Your password manager has the keys to your entire digital life. Bank accounts, medical records, work logins, private messages. One company holds it all.
Here's the uncomfortable truth: when you use LastPass, 1Password, or any cloud password manager, your passwords live on someone else's server. Yes, they're encrypted. But the company still controls the vault, the recovery process, and the encryption keys.
Bitwarden offers something different: you can host it yourself.
What Self-Hosting Actually Means
Instead of storing passwords on Bitwarden's servers, you run the software on your own machine. Your passwords never leave your home network. No company can see them, lose them in a breach, or hand them over to anyone.

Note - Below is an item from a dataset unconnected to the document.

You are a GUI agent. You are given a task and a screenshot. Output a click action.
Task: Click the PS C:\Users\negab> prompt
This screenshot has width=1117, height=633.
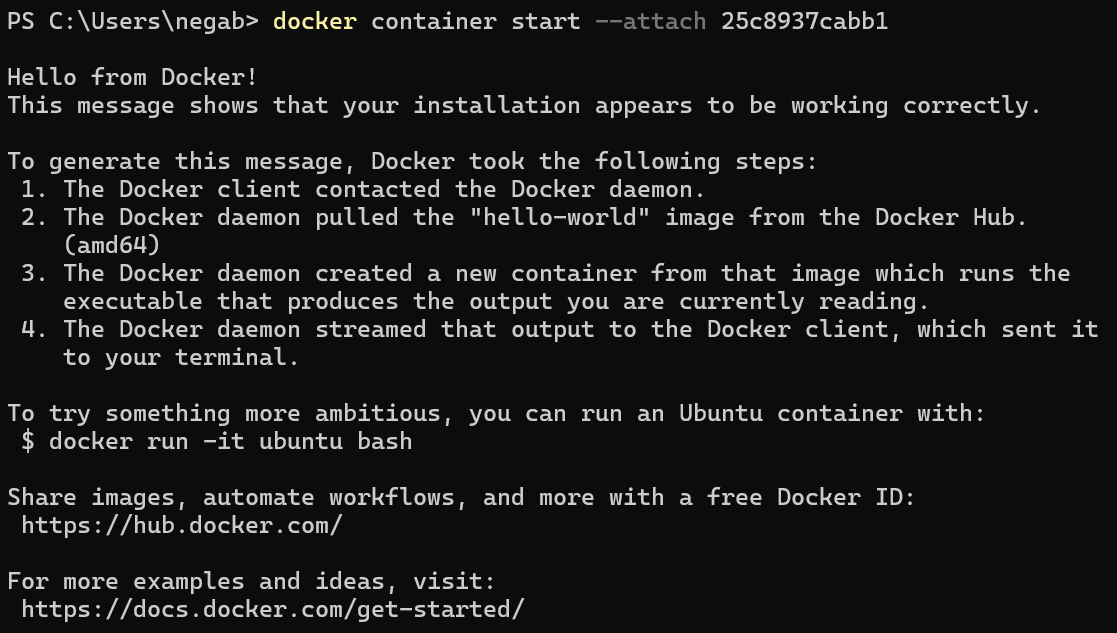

You're in complete control.
Set Up Bitwarden in 20 Minutes
Step 1: Get a Raspberry Pi or use an old laptop. Install Docker (search "install Docker" + your device type).
Step 2: Install Vaultwarden (the lightweight Bitwarden server). One command:
docker run -d --name vaultwarden -v /vw-data/:/data/ -p 80:80 vaultwarden/server:latest
Step 3: Open your browser, go to http://localhost, and create your account. Your password vault now runs locally.
Step 4: Install the Bitwarden browser extension and mobile app. Point them to your server's IP address instead of Bitwarden's cloud.
Done. Your passwords now live on hardware you control.
Access It From Anywhere (Safely)
Running locally is great at home. But what about your phone when you're out?
Use Tailscale. It creates a secure tunnel between your devices without exposing your server to the internet. Install Tailscale on your server and phone, and you can access your passwords from anywhere — without opening any ports or risking exposure.
The Real Benefit
No company can suffer a breach that exposes your vault. No terms of service can change overnight. No acquisition can move your data to a new jurisdiction.
Your passwords exist in exactly one place: the machine in your home.
When Cloud Makes Sense
Self-hosting isn't for everyone. If you can't commit to occasional updates or don't have a device that stays on, stick with Bitwarden's cloud service. It's still better than most alternatives, and they can't see your actual passwords.
But if you want true control, self-hosting takes one afternoon and costs nothing if you already have the hardware.
Your Next Step
Export your passwords from your current manager. Spend 20 minutes setting up Vaultwarden. Import your passwords.
That's it. Your passwords now live somewhere no company can touch them.